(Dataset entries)
····················
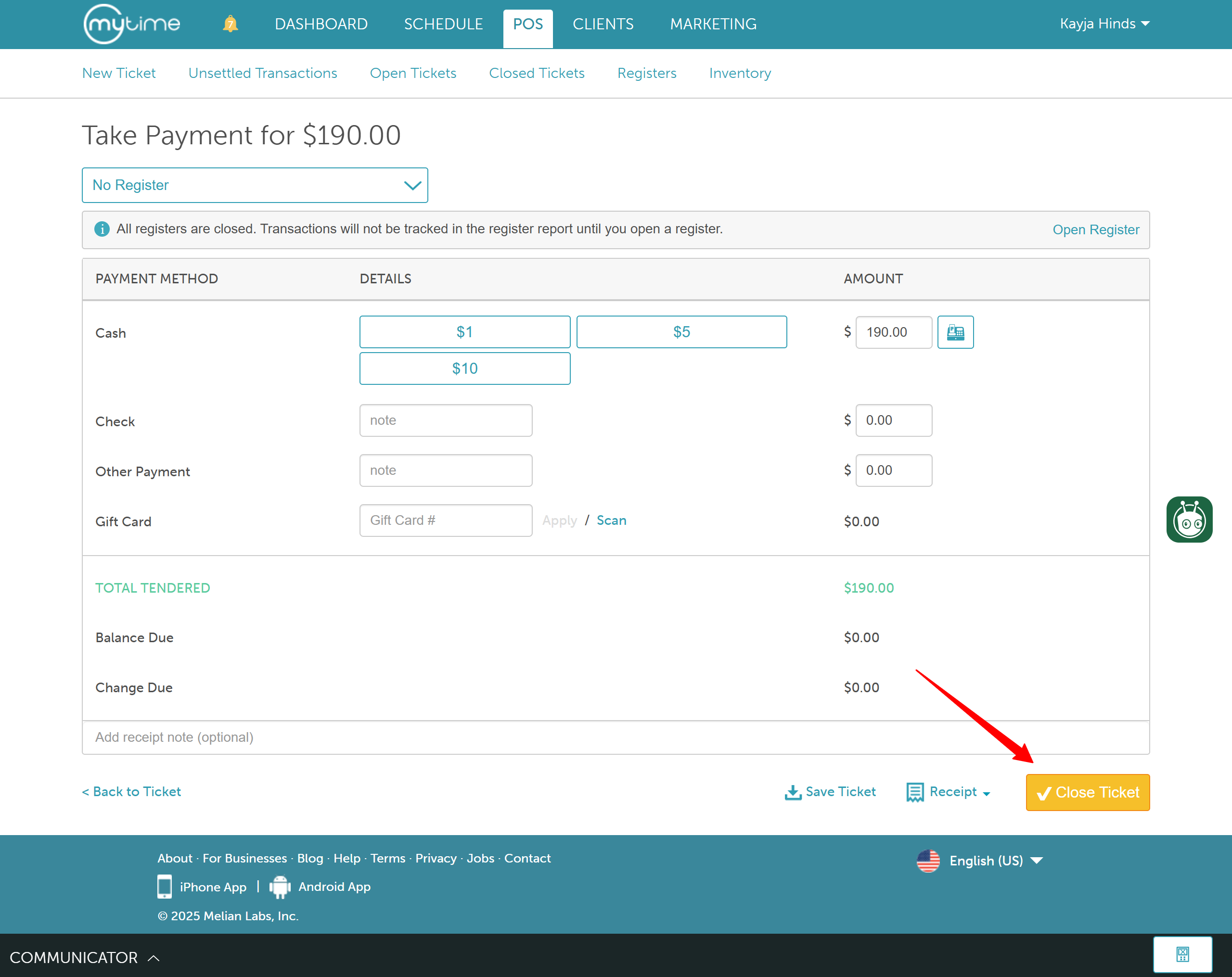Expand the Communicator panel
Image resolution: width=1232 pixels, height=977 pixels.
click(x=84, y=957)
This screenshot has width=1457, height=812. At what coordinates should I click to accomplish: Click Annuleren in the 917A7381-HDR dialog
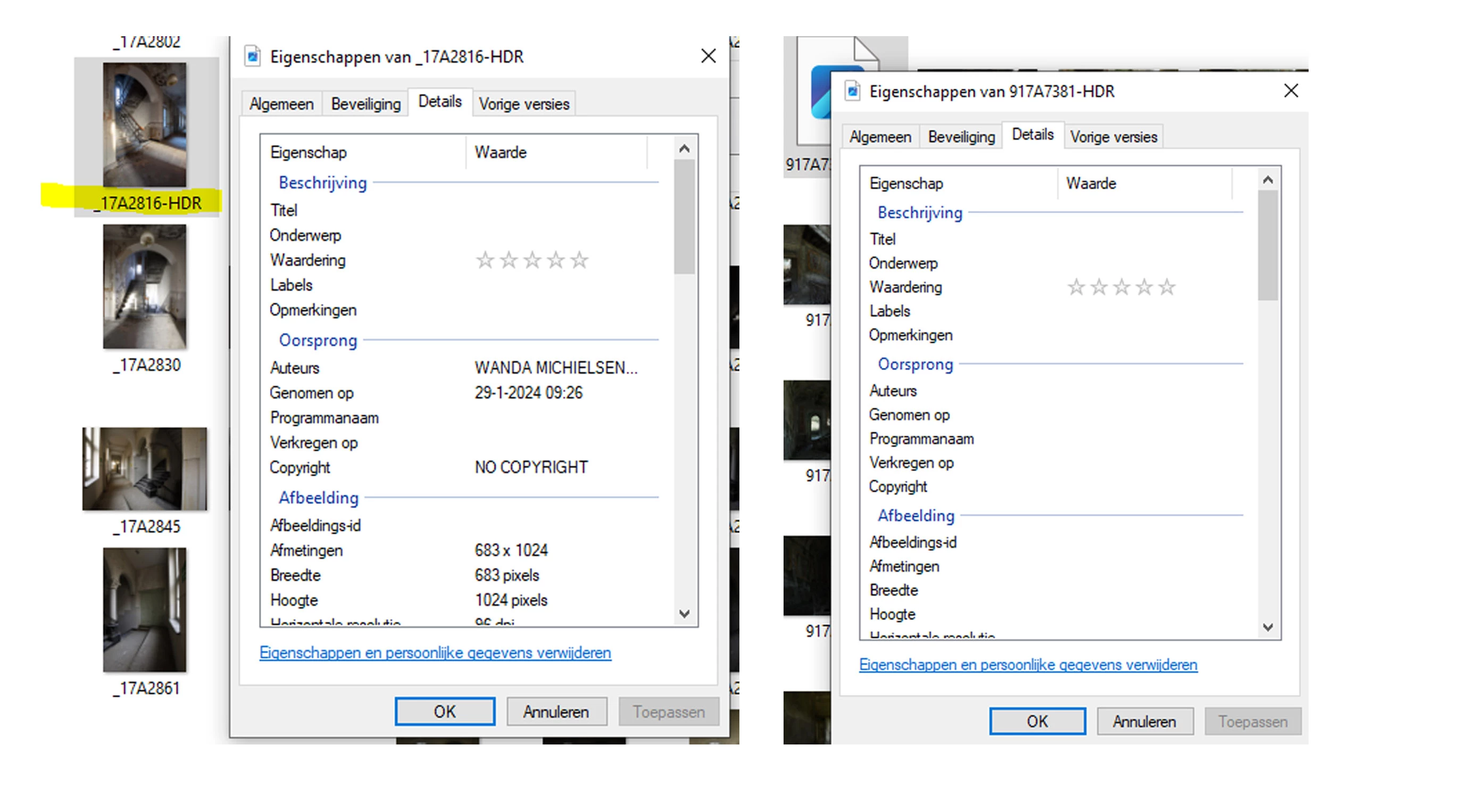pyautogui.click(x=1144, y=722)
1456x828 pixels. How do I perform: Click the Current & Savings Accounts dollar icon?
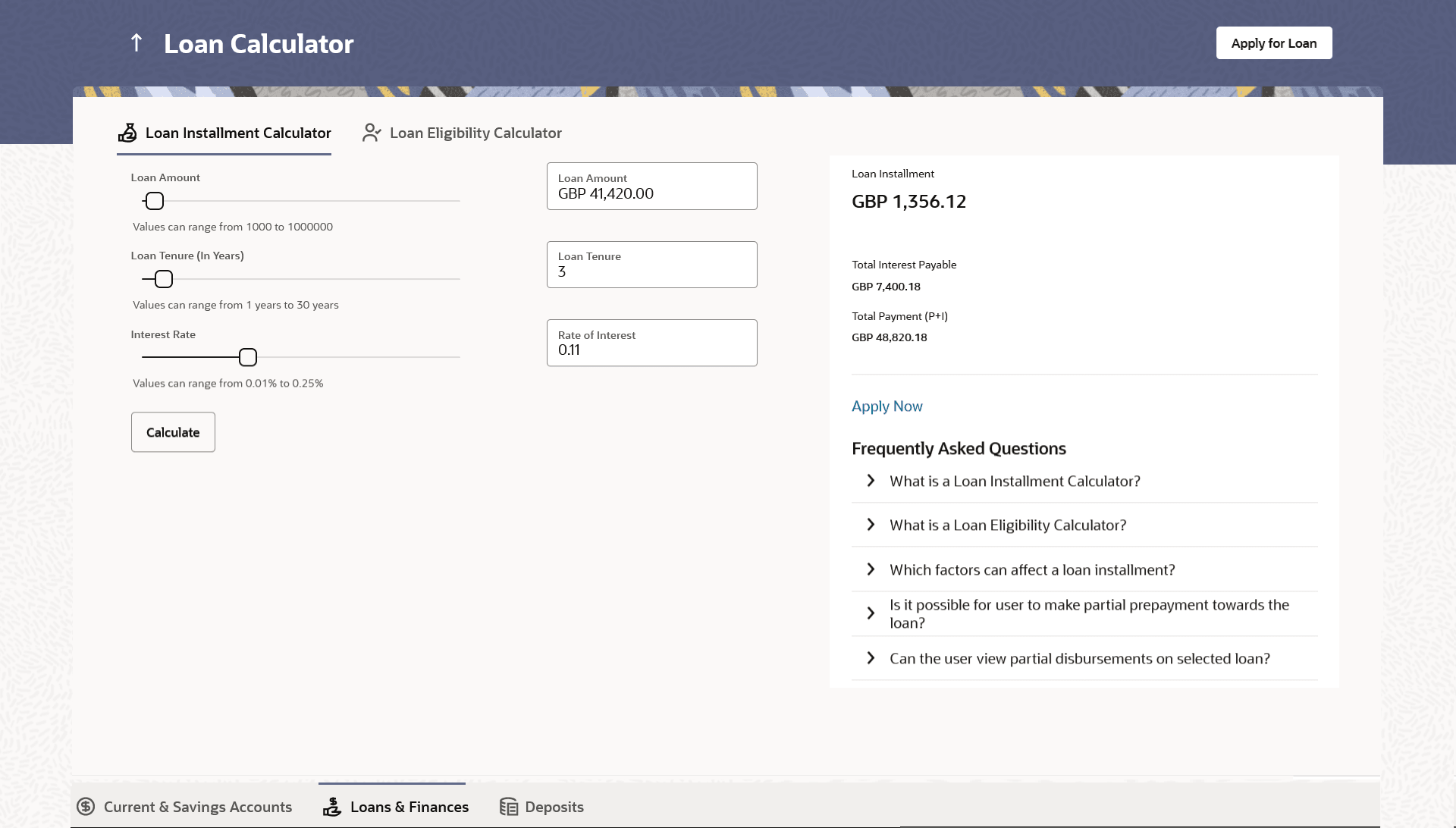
····················
What is required. Without the pictures, retype exactly the lines from the one that holds "This screenshot has" to the last line of the data above, both of them included.

Response.
This screenshot has width=1457, height=812. At what coordinates should I click to accomplish: Click Annuleren in the 917A7381-HDR dialog
pyautogui.click(x=1144, y=722)
1456x828 pixels. How do I perform: Click the Current & Savings Accounts dollar icon?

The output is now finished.